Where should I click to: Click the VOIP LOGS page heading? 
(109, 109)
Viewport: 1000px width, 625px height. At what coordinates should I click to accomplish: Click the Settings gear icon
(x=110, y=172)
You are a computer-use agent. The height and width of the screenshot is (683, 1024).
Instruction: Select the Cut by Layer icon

--

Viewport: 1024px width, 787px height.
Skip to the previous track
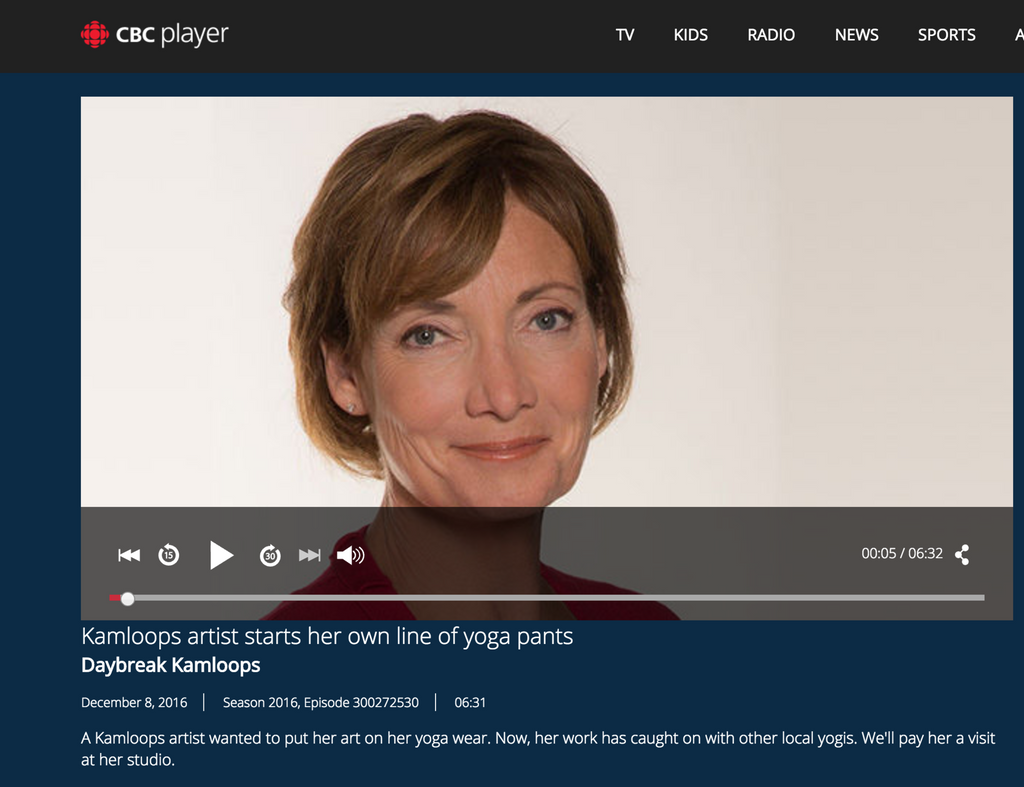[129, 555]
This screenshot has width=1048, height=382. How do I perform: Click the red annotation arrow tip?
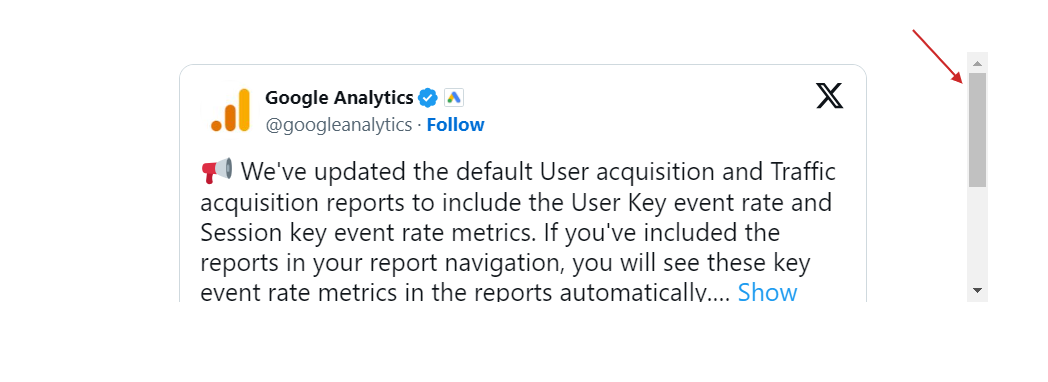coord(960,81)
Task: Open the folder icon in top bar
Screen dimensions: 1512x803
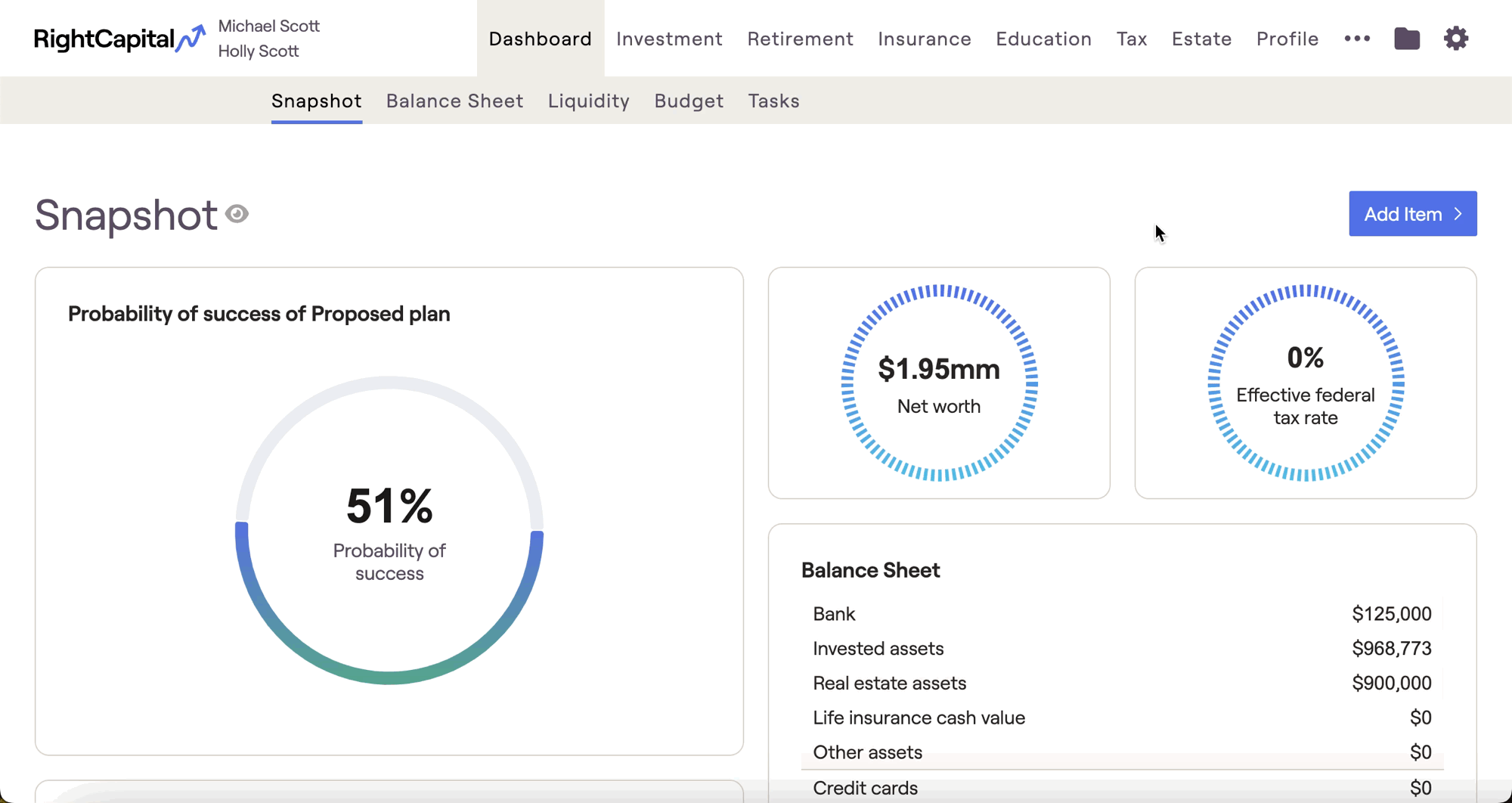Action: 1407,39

==

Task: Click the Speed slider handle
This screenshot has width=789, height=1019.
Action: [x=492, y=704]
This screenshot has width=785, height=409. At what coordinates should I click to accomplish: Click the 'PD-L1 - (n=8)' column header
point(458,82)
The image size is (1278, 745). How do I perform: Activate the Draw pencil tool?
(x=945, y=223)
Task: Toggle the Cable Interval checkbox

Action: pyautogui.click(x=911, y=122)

_To do:_ In the records above, find the line with "Where should I"; write out exactly that line and each one after it, stopping after the line with "Instruction: Select the Cut by Layer icon".

_Output of the task:_
Where should I click to: Click the VOIP LOGS page heading? 
(109, 109)
Viewport: 1000px width, 625px height. At what coordinates should I click to accomplish: Click the Settings gear icon
(x=110, y=172)
You are a computer-use agent. The height and width of the screenshot is (683, 1024).
Instruction: Select the Cut by Layer icon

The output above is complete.